The proper procedure for terminating an individual from employment depends on the reason for doing so. The dismissal procedure for redundancy or layoffs involves ensuring that the reason for dismissal is valid, providing a written reason for dismissal, giving appropriate notice, and notifying the relevant government agencies in some cases. Dismissal for misconduct or poor performance includes those steps, as well as the additional steps of investigation, a disciplinary hearing, and allowing for proper documentation. Utmost care must be taken to follow procedure to the letter, both to avoid potential injustice against the employee and to reduce the possibility of litigation later on.
The reason for dismissal must be reviewed objectively by several parties before proceeding. This is to ensure that any personal differences between the supervisor and his subordinate are not the reason for dismissal. Moreover, in cases of misconduct and poor performance, the final decision must not be made until after the employee has had the chance to respond to the allegations in the disciplinary hearing.
Once the reason for dismissal has been determined to be valid, it is advisable to inform the employee of the dismissal in a private meeting, and to provide him with a letter explaining the reason for dismissal. Printed letters add authenticity to the procedure and provide concrete documentation. At least one extra copy of the letter should be filed away by the company for this purpose.
To maintain correct dismissal procedure, the employee must be given advance notice of his termination before the actual date. The period of time is generally dependent on the length of time the employee has worked for the company, with the usual policy being at least one week's notice per year served. For contractual employees or in cases where such a policy is not applicable, reasonable notice must still be provided to the employee, with his level of responsibility taken into consideration.

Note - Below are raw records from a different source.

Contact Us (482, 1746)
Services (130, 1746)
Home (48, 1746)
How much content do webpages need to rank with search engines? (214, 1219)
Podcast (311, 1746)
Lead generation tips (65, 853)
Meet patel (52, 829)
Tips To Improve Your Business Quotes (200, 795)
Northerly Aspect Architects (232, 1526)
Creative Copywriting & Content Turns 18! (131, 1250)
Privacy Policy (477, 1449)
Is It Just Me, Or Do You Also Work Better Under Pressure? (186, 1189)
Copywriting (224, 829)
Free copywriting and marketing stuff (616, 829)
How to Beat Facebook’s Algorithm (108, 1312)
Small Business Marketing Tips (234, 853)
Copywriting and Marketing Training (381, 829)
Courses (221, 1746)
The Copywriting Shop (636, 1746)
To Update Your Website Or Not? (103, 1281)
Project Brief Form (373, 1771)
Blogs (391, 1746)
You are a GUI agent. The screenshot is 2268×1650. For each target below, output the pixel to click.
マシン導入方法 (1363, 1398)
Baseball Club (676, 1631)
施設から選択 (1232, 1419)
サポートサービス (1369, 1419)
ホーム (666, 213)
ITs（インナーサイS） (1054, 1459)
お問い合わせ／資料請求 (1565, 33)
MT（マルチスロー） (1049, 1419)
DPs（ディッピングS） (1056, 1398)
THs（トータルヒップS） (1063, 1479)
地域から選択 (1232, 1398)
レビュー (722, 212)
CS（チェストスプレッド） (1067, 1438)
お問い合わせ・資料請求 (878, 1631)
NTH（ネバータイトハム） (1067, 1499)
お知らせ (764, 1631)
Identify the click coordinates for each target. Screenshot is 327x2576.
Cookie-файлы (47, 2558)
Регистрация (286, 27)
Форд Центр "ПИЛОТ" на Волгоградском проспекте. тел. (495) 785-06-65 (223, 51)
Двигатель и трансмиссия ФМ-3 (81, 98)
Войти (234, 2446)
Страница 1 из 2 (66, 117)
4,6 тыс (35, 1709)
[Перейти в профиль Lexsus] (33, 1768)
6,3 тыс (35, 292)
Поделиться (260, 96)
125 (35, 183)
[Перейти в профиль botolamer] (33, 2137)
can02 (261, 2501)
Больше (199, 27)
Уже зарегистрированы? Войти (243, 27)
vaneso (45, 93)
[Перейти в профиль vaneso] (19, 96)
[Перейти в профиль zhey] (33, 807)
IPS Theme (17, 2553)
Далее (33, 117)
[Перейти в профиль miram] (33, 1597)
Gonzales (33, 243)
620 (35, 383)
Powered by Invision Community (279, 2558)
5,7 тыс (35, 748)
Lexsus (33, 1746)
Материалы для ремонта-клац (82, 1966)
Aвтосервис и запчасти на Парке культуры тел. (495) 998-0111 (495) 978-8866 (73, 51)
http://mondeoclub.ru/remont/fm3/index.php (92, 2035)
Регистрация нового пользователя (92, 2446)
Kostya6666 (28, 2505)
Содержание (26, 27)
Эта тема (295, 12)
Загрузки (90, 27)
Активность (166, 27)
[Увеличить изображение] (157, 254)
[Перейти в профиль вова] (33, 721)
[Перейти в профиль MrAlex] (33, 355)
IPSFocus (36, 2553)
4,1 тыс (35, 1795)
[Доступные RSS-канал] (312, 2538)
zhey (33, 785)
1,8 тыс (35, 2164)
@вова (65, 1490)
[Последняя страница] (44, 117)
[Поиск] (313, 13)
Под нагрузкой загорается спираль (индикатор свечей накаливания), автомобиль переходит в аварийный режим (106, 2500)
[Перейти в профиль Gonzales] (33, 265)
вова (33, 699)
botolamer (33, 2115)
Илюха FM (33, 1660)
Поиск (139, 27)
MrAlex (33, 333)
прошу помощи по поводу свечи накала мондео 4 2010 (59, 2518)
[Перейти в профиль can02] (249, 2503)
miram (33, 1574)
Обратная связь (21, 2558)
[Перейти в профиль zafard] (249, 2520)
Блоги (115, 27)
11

Summary dismissals are dismissals wherein no advance notice is given, and no pay provided beyond the day of dismissal. Such dismissals have been known to occur in cases of gross misconduct. It is advisable to still provide notice whenever possible, however, as summary dismissals can prove to be costly in the long run if the aggrieved employee should choose to take it to court. Employment tribunals have been known to rule that summary dismissals are procedurally unfair.
It is acceptable to have the employee continue his work for the remainder of his period of employment. Depending on the reason for dismissal, it is also possible to have the employee no longer report for work, although he will still receive pay until the official date of his termination. If provided for in the contract, an employee may also be asked to stay home until the date of termination, with the stipulation that he must come to work if so required during the notice period.
When more than 20 employees are being simultaneously dismissed due to layoffs, proper dismissal procedure demands that the company inform the appropriate government bureau that regulates employment, as well as any appropriate workforce representatives. The employees in question must be warned ahead of time, and may even be consulted regarding the decision. Employees may also be able to appeal the decision in some circumstances.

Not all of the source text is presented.